(DOCUMENT EXTRACT)

Or, perhaps even a different angle of analyzing Ron DeSantis, who might very well be the first GenX president in the White House. Notwithstanding that I personally can't say I'm a supporter, I would find an analysis of how or if the GenX experience has shaped him quite interesting.
So, Bret lead a rather privileged life and writes books about it interlaced with popular trends. Basically, he’s like a brand building TikTokker…but of course, far more “sophisticated”.
I remember reading American Psycho decades ago......gruesome and hilarious. In fact, what I remember best was how funny I found it.
I read much less fiction these days, but the review, despite the periodicity, intrigues me. Thank you for writing it, Peter.
LOL I kind of wonder about how many "BEE" novels this reviewer actually read to have made the astounding claim that the characters in BEE's writings were doing anything resembling "proto-adulthood". Literally every character he wrote was a nihistic (and wrt to Patrick Bateman, and later on, Clay from "Less Than Zero" into his sequel "Imperial Bedrooms", total sociopaths) rich kid "rebelling" against every notion of "adulthood" (and supposed social morality) possible. Extreme drug use, sexual assault and fetishism, suicidal ideations, etc, were core components to his characters, and few to zero ("less than zero" shall we say), were redeemable characters at the end of his novels. And one should certainly take exception from BEE himself that a more "adult" generation would have simply accepted "casting couch auditions" as a "norm", and not actually a pretty toxic practice.
And the fact the reviewer thinks BEE was writing some "love letters" about 1980s culture, again, belies that he's not really read Easton's works from that actual era, because they were not, at all, "love letters" about 80's culture and society, but darkly satiric (or just plain dark) readings of 1980's era pop culture trends of "disposable" music, fashion, and the evolution of the economy into the emerging era of sociopathic (again, "American Psycho") corporate/finance/media economies and culture. And almost all were written under BEE's own drug addicted haze and lens, to where some of his later period works really jumped the shark into almost incomprehensiveness ("Lunar Park") - which I still "enjoyed" because he IS a good writer, but damn if you can make sense of that book!

(End DOCUMENT EXTRACT)

TO DO ▸
1. In the reader comments on the BEE review, which novel has "Imperial Bedrooms" as its sequel?
2. Retype the part of the reader comments on the BEE review starting at "So, Bret lead" and ending at "I found it.".
3. Write what comes next in the reader comments on the BEE review, picking up after their final sentence.

(SUPPLIED MATERIAL)

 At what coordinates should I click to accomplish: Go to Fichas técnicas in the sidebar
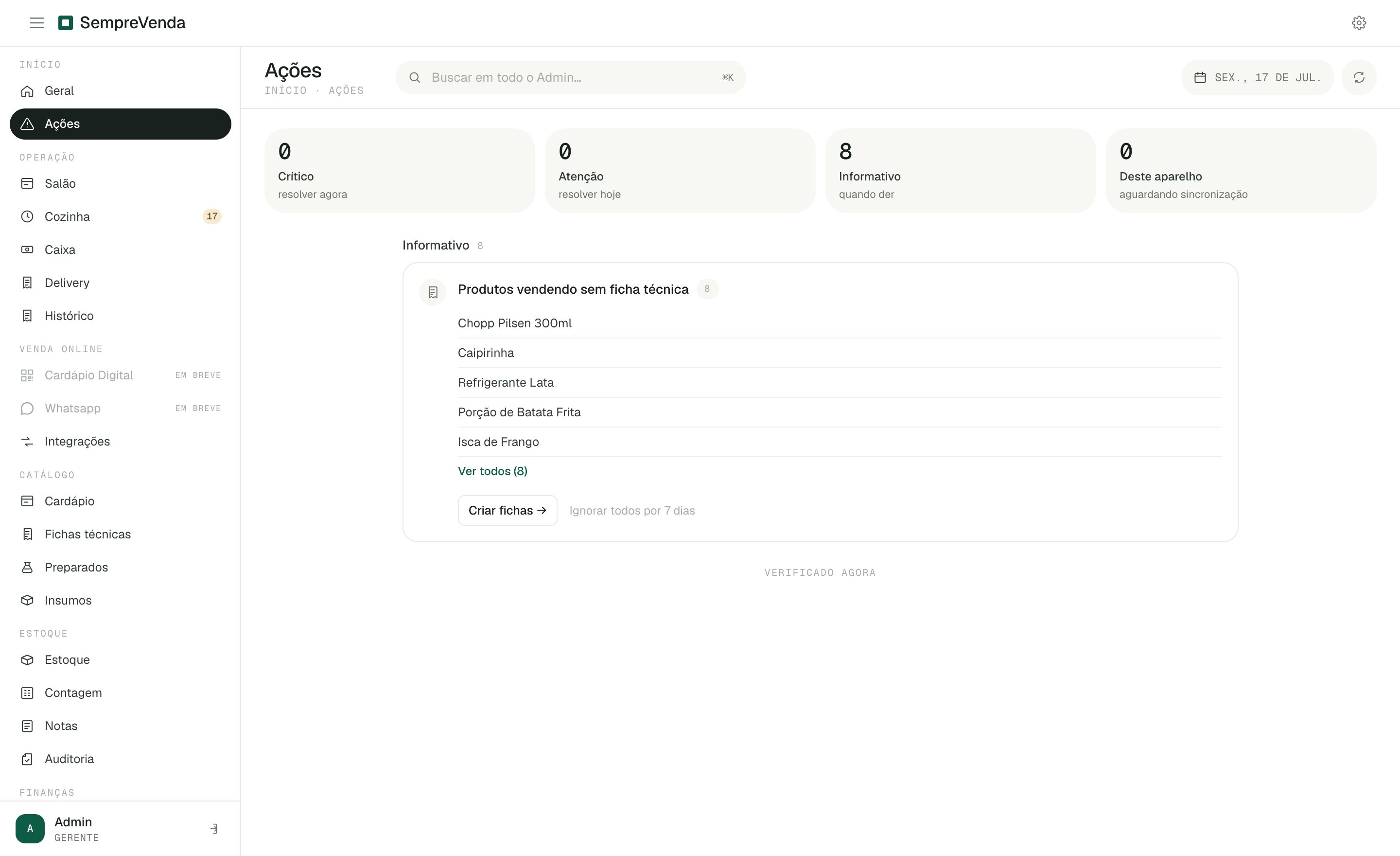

(End SUPPLIED MATERIAL)
(SUPPLIED MATERIAL)

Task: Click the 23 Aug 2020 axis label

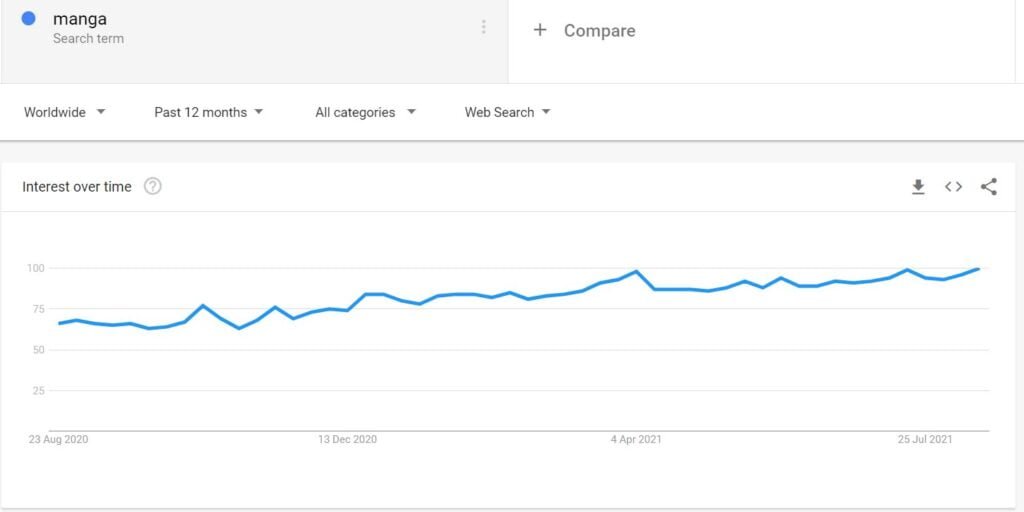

(End SUPPLIED MATERIAL)

RESPONSES FOR EACH TASK ▸
1. "Less Than Zero"

2.
So, Bret lead a rather privileged life and writes books about it interlaced with popular trends. Basically, he’s like a brand building TikTokker…but of course, far more “sophisticated”.
I remember reading American Psycho decades ago......gruesome and hilarious. In fact, what I remember best was how funny I found it.

3.
Look, I get the criticisms of how Millennial and Gen Z generations have been raised and are turning out, but I don't think BEE is exactly the prophet of these criticisms, or had somehow envisioned a more "englighted" or more capable "youth generation" from the 80's. His writings are massively cynical jabs at the 1980s culture, specifically wrt to that of the "elite" at the time. And I say this as someone who has "enjoyed" (not sure if that's the right term, but am a somewhat "fan" of his works), but to frame his writings and characters as "aspirational", "adult", is to have either not have read his works at all, or to have taken a very surface and shallow read to make a point that this newsletter is guiding ("Youth all messed up, olds are good").
Oh, but thanks for notifying me there's a new BEE novel. I'll put it on my library holds ; )
I plodded through BEE’s “White”.
Precious lost time that I will never recover.
What a waste of trees.
Saw the photo with the article and wondered, "Who's that old guy?" But then I often think that when I look in the mirror these days, too.
If all Savodnik has to write about is Bret Ellis then he needs to get a life. Did The Free Press actually pay him for this crap. What value exchange should I derive from it, much less the pathetic Ellis. If your motivation for publishing this is building a flourishing world then as a non-believer god help us all.
Bari ,as editor that claims TFP is built on the bedrock of great journalism then this article has undermined it.